Joe Dowling returns to Dublin from Minneapolis to direct another of Arthur Miller’s signature tragedies, following his acclaimed 2003 Abbey version of All My Sons.
Our tragic hero Eddie Carbone (Scott Aiello) works on the docks in 1950s Brooklyn; still an Italian stronghold as our narrator, and local lawyer, Alfieri (Bosco Hogan) informs us. But more important it’s still a Sicilian stronghold, and, as Alfieri warns us, the descendants of the Greeks at Syracuse are about to enact another tragedy. Eddie’s long-suffering wife Beatrice (Niamh McCann) raises Eddie’s niece Catherine (Lauren Coe) almost as her own daughter, but everything is about to change for the Carbones as she prepares to shelter her cousins Marco (Peter Coonan) and Rodolpho (Joey Phillips), fresh off a boat from Sicily and very illegal in their immigration status. But Eddie is aggrieved when Rodolpho takes a liking to Catherine, and so picks fault with Rodolpho’s extroversion that Marco has to protectively step in. But Eddie’s true motivation is even darker…
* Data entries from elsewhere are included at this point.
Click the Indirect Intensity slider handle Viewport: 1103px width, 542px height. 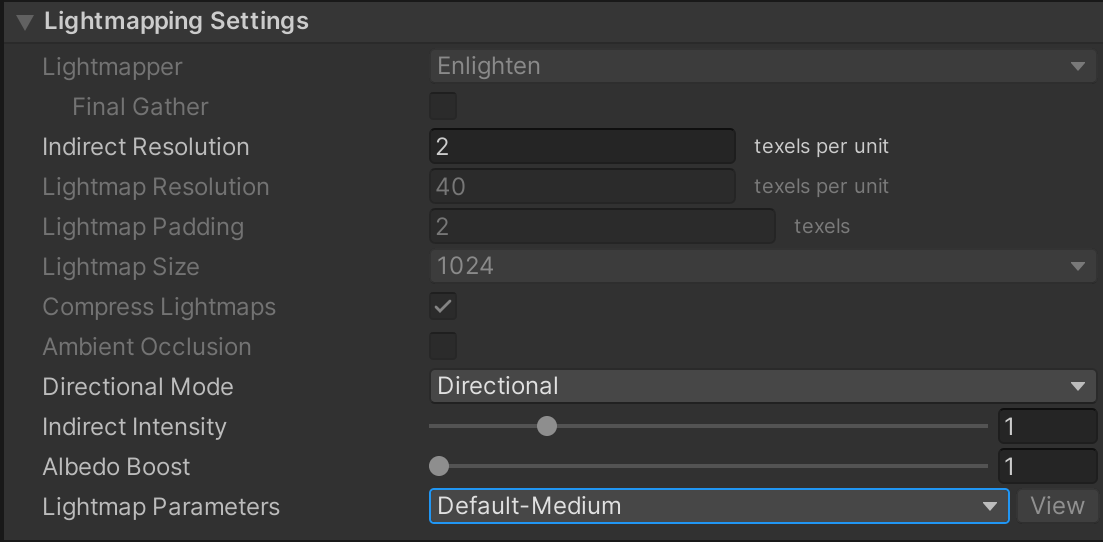click(546, 427)
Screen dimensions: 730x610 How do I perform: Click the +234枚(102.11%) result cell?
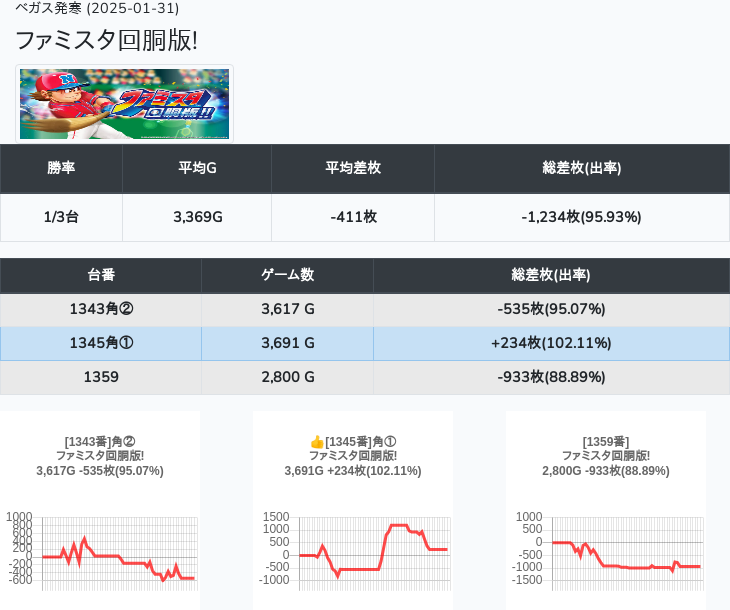tap(550, 344)
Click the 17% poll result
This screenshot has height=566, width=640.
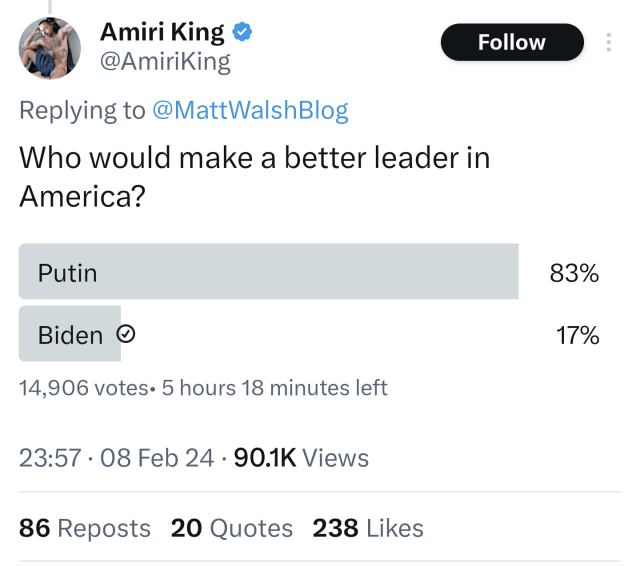click(x=577, y=335)
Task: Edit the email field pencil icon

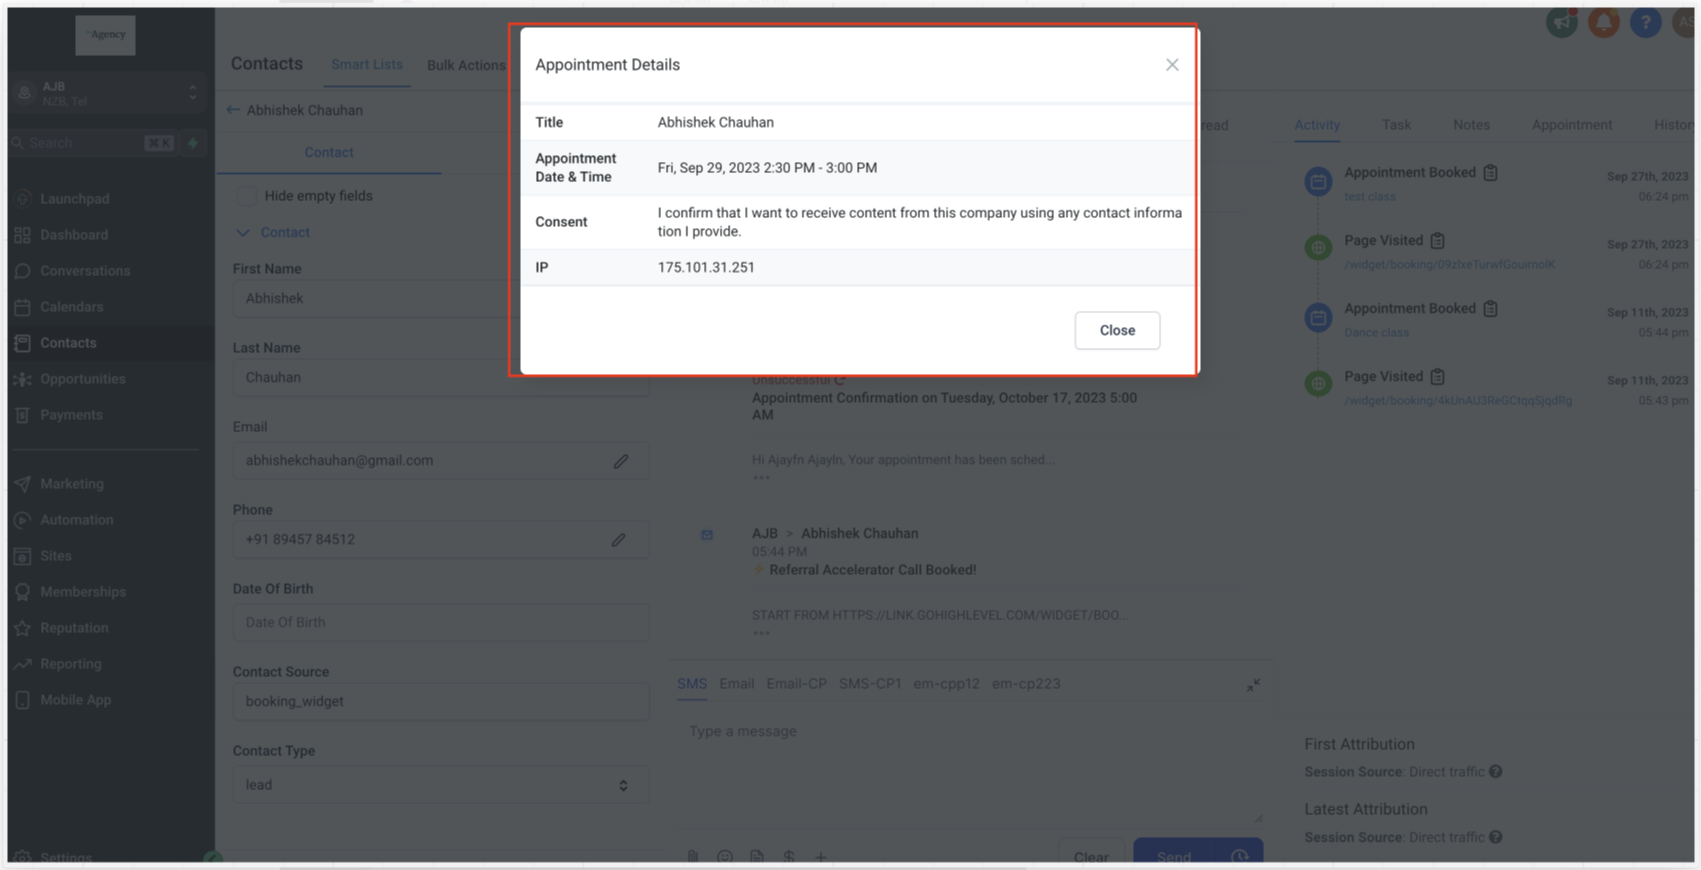Action: coord(621,461)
Set designer Beowulf Boritt places dockyard gantries funnelling the audience’s gaze in an odd trick of perspective towards a huge backdrop of the Brooklyn Bridge. These gantries then close in to create, with the addition of a dropped-down light-shade, the Carbones’ apartment. Dowling dispenses with the elaborately shifting sets of his 2011 version of The Field, instead seamlessly changing location for scenes via Malcolm Rippeth’s expressive lighting design. He also makes notable use of Denis Clohessy’s sound design to inject a literal note of menace at the curtain when Marco effortlessly lifts a chair by one leg to issue an unspoken threat to Eddie to leave Rodolpho alone. Coonan’s physicality is brilliantly used to make Marco a man of few words, gentle, unless you cross him, and then implacably set on hurting enemies in the approved pre-Socratic Greek moral code.
Aiello is fantastic as a decent man destroying himself, at times even echoing The Crucible’s John Proctor’s concern for his good name. Aiello keeps audience sympathy as Eddie’s mind unravels because of an incestuous desire he can’t even acknowledge to himself without tearing up (though he does this maybe once too often). His attempt to convince Alfieri (a very empathetic Hogan) that Rodolpho’s ‘not right’ is played for laughs as Alfieri simply does not get what Eddie is trying to nudge, nudge about. Rodolpho is clearly not ‘not right’, but Eddie does seem to have half a point, in that Rodolpho decided (rather too quickly) to marry literally the first eligible American citizen he set eyes on. But then Alfieri’s warning that God can give someone an excessive amount of love is evidenced in a shocking scene of aggressive sexuality.
Freud notwithstanding human incest in Greek tragedies was unwitting. Miller deliberately shocks with the intentionality here, even as the vice inexorably closes for Eddie in this riveting, disturbing production.
4/5
A View from the Bridge continues its run at the Gate Theatre until the 24th of October.